- EXERCISE DIRECTIONS: Set the entries down once more, exactly as they are worded.

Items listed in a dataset
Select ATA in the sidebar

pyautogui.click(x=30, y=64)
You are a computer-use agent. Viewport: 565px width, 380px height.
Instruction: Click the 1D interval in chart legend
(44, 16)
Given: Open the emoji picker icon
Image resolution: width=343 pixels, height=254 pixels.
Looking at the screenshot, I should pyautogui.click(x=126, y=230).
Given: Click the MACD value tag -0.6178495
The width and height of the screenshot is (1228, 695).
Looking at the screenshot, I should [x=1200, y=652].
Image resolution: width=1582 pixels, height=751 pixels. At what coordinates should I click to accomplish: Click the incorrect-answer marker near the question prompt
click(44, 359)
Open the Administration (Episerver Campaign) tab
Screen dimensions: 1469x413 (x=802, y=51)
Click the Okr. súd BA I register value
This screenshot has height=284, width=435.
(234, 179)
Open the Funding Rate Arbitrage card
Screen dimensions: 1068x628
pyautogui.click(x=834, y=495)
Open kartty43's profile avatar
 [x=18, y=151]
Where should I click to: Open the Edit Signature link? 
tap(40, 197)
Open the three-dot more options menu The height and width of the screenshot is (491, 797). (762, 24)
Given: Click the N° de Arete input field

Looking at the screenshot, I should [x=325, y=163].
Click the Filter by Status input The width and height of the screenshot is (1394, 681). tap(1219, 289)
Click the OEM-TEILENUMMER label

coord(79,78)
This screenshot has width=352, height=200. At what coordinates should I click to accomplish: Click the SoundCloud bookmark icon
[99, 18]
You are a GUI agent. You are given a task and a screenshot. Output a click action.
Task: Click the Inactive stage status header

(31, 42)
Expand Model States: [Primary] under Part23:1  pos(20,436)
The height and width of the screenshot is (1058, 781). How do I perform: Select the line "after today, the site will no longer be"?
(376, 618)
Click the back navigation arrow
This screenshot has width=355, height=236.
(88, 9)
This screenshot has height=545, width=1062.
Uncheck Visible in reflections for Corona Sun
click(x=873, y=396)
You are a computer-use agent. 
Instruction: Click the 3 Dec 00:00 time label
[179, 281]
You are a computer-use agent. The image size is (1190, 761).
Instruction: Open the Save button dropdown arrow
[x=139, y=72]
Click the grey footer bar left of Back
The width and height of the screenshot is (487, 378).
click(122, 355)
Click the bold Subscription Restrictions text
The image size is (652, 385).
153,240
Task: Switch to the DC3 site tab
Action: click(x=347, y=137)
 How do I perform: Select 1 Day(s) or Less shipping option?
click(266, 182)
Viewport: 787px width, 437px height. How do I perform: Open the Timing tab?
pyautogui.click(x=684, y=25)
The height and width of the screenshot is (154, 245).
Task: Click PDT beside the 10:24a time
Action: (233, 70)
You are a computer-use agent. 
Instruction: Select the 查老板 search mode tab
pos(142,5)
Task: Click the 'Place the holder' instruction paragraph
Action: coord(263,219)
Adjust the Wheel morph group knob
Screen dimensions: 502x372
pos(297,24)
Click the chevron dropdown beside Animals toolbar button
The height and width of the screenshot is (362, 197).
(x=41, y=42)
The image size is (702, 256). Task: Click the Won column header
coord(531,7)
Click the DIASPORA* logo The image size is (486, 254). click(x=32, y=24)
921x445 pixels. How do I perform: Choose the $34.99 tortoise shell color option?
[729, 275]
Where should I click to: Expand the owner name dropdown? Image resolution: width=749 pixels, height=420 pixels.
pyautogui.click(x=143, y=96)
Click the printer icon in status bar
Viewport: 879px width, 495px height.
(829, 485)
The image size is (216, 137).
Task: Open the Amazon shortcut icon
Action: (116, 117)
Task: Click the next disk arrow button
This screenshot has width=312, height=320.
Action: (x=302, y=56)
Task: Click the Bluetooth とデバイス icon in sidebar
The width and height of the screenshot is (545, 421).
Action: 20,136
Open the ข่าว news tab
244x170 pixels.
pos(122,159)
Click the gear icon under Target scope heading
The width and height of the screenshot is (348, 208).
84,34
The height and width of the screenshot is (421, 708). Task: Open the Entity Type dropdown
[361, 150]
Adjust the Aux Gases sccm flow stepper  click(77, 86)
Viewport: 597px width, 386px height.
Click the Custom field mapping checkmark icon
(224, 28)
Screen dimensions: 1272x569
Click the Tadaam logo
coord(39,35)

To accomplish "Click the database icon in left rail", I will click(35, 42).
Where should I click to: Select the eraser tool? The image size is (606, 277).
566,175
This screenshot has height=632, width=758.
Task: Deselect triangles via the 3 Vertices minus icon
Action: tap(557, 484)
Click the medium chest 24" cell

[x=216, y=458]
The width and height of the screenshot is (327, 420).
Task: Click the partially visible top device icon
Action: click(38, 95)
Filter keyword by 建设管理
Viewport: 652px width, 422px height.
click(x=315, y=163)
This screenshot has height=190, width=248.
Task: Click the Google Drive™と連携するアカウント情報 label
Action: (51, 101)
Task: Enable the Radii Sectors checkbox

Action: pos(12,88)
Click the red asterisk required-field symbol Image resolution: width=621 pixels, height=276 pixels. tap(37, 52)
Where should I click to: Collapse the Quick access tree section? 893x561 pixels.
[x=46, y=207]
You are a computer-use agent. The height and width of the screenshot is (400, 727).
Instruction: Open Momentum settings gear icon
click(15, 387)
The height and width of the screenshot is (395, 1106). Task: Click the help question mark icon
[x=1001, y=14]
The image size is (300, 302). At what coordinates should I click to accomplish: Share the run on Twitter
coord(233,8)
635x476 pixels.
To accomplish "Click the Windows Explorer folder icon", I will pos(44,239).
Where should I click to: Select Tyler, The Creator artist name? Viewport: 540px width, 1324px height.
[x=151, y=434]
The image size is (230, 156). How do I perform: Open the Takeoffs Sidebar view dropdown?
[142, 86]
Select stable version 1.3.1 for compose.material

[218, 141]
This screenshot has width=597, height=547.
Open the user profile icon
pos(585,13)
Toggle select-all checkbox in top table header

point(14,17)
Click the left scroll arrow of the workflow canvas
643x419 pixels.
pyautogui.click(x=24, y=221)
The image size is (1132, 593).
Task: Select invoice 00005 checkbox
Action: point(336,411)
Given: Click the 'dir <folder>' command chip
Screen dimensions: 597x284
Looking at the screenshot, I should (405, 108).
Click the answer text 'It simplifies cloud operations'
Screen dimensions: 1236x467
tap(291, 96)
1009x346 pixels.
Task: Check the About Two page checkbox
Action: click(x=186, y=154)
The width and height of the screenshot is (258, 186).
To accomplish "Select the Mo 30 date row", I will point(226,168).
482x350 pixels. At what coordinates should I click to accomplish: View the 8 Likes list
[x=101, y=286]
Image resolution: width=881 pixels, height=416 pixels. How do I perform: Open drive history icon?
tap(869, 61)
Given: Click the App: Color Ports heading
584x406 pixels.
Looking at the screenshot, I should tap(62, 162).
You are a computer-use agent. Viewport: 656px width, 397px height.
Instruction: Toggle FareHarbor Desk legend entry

- OUTPUT FOR THIS TASK:
Select ATA in the sidebar

pyautogui.click(x=30, y=64)
You are a computer-use agent. Viewport: 565px width, 380px height.
Instruction: Click the 1D interval in chart legend
(44, 16)
Given: Open the emoji picker icon
Image resolution: width=343 pixels, height=254 pixels.
Looking at the screenshot, I should pyautogui.click(x=126, y=230).
Given: Click the MACD value tag -0.6178495
The width and height of the screenshot is (1228, 695).
Looking at the screenshot, I should [x=1200, y=652].
Image resolution: width=1582 pixels, height=751 pixels. At what coordinates should I click to accomplish: Click the incorrect-answer marker near the question prompt
click(44, 359)
Open the Administration (Episerver Campaign) tab
Screen dimensions: 1469x413 (x=802, y=51)
Click the Okr. súd BA I register value
This screenshot has height=284, width=435.
(234, 179)
Open the Funding Rate Arbitrage card
Screen dimensions: 1068x628
pyautogui.click(x=834, y=495)
Open kartty43's profile avatar
 [x=18, y=151]
Where should I click to: Open the Edit Signature link? 
tap(40, 197)
Open the three-dot more options menu The height and width of the screenshot is (491, 797). (762, 24)
Given: Click the N° de Arete input field

Looking at the screenshot, I should [x=325, y=163].
Click the Filter by Status input The width and height of the screenshot is (1394, 681). tap(1219, 289)
Click the OEM-TEILENUMMER label

coord(79,78)
This screenshot has width=352, height=200. At what coordinates should I click to accomplish: Click the SoundCloud bookmark icon
[99, 18]
You are a GUI agent. You are given a task and a screenshot. Output a click action.
Task: Click the Inactive stage status header

(31, 42)
Expand Model States: [Primary] under Part23:1  pos(20,436)
The height and width of the screenshot is (1058, 781). How do I perform: Select the line "after today, the site will no longer be"?
(376, 618)
Click the back navigation arrow
This screenshot has width=355, height=236.
(88, 9)
This screenshot has height=545, width=1062.
Uncheck Visible in reflections for Corona Sun
click(x=873, y=396)
You are a computer-use agent. 
Instruction: Click the 3 Dec 00:00 time label
[179, 281]
You are a computer-use agent. The image size is (1190, 761).
Instruction: Open the Save button dropdown arrow
[x=139, y=72]
Click the grey footer bar left of Back
The width and height of the screenshot is (487, 378).
click(122, 355)
Click the bold Subscription Restrictions text
The image size is (652, 385).
153,240
Task: Switch to the DC3 site tab
Action: click(x=347, y=137)
 How do I perform: Select 1 Day(s) or Less shipping option?
click(266, 182)
Viewport: 787px width, 437px height. How do I perform: Open the Timing tab?
pyautogui.click(x=684, y=25)
The height and width of the screenshot is (154, 245).
Task: Click PDT beside the 10:24a time
Action: (233, 70)
You are a computer-use agent. 
Instruction: Select the 查老板 search mode tab
pos(142,5)
Task: Click the 'Place the holder' instruction paragraph
Action: coord(263,219)
Adjust the Wheel morph group knob
Screen dimensions: 502x372
pos(297,24)
Click the chevron dropdown beside Animals toolbar button
The height and width of the screenshot is (362, 197).
(x=41, y=42)
The image size is (702, 256). Task: Click the Won column header
coord(531,7)
Click the DIASPORA* logo The image size is (486, 254). click(x=32, y=24)
921x445 pixels. How do I perform: Choose the $34.99 tortoise shell color option?
[729, 275]
Where should I click to: Expand the owner name dropdown? Image resolution: width=749 pixels, height=420 pixels.
pyautogui.click(x=143, y=96)
Click the printer icon in status bar
Viewport: 879px width, 495px height.
(829, 485)
The image size is (216, 137).
Task: Open the Amazon shortcut icon
Action: (116, 117)
Task: Click the next disk arrow button
This screenshot has width=312, height=320.
Action: (x=302, y=56)
Task: Click the Bluetooth とデバイス icon in sidebar
The width and height of the screenshot is (545, 421).
Action: 20,136
Open the ข่าว news tab
244x170 pixels.
pos(122,159)
Click the gear icon under Target scope heading
The width and height of the screenshot is (348, 208).
84,34
The height and width of the screenshot is (421, 708). Task: Open the Entity Type dropdown
[361, 150]
Adjust the Aux Gases sccm flow stepper  click(77, 86)
Viewport: 597px width, 386px height.
Click the Custom field mapping checkmark icon
(224, 28)
Screen dimensions: 1272x569
Click the Tadaam logo
coord(39,35)

To accomplish "Click the database icon in left rail", I will click(35, 42).
Where should I click to: Select the eraser tool? The image size is (606, 277).
566,175
This screenshot has height=632, width=758.
Task: Deselect triangles via the 3 Vertices minus icon
Action: tap(557, 484)
Click the medium chest 24" cell

[x=216, y=458]
The width and height of the screenshot is (327, 420).
Task: Click the partially visible top device icon
Action: click(38, 95)
Filter keyword by 建设管理
Viewport: 652px width, 422px height.
click(x=315, y=163)
This screenshot has height=190, width=248.
Task: Click the Google Drive™と連携するアカウント情報 label
Action: (51, 101)
Task: Enable the Radii Sectors checkbox

Action: pos(12,88)
Click the red asterisk required-field symbol Image resolution: width=621 pixels, height=276 pixels. tap(37, 52)
Where should I click to: Collapse the Quick access tree section? 893x561 pixels.
[x=46, y=207]
You are a computer-use agent. The height and width of the screenshot is (400, 727).
Instruction: Open Momentum settings gear icon
click(15, 387)
The height and width of the screenshot is (395, 1106). Task: Click the help question mark icon
[x=1001, y=14]
The image size is (300, 302). At what coordinates should I click to accomplish: Share the run on Twitter
coord(233,8)
635x476 pixels.
To accomplish "Click the Windows Explorer folder icon", I will pos(44,239).
Where should I click to: Select Tyler, The Creator artist name? Viewport: 540px width, 1324px height.
[x=151, y=434]
The image size is (230, 156). How do I perform: Open the Takeoffs Sidebar view dropdown?
[142, 86]
Select stable version 1.3.1 for compose.material

[218, 141]
This screenshot has width=597, height=547.
Open the user profile icon
pos(585,13)
Toggle select-all checkbox in top table header

point(14,17)
Click the left scroll arrow of the workflow canvas
643x419 pixels.
pyautogui.click(x=24, y=221)
The image size is (1132, 593).
Task: Select invoice 00005 checkbox
Action: point(336,411)
Given: Click the 'dir <folder>' command chip
Screen dimensions: 597x284
Looking at the screenshot, I should (405, 108).
Click the answer text 'It simplifies cloud operations'
Screen dimensions: 1236x467
tap(291, 96)
1009x346 pixels.
Task: Check the About Two page checkbox
Action: click(x=186, y=154)
The width and height of the screenshot is (258, 186).
To accomplish "Select the Mo 30 date row", I will point(226,168).
482x350 pixels. At what coordinates should I click to accomplish: View the 8 Likes list
[x=101, y=286]
Image resolution: width=881 pixels, height=416 pixels. How do I perform: Open drive history icon?
tap(869, 61)
Given: Click the App: Color Ports heading
584x406 pixels.
Looking at the screenshot, I should tap(62, 162).
You are a computer-use agent. Viewport: 656px width, 397px height.
Instruction: Toggle FareHarbor Desk legend entry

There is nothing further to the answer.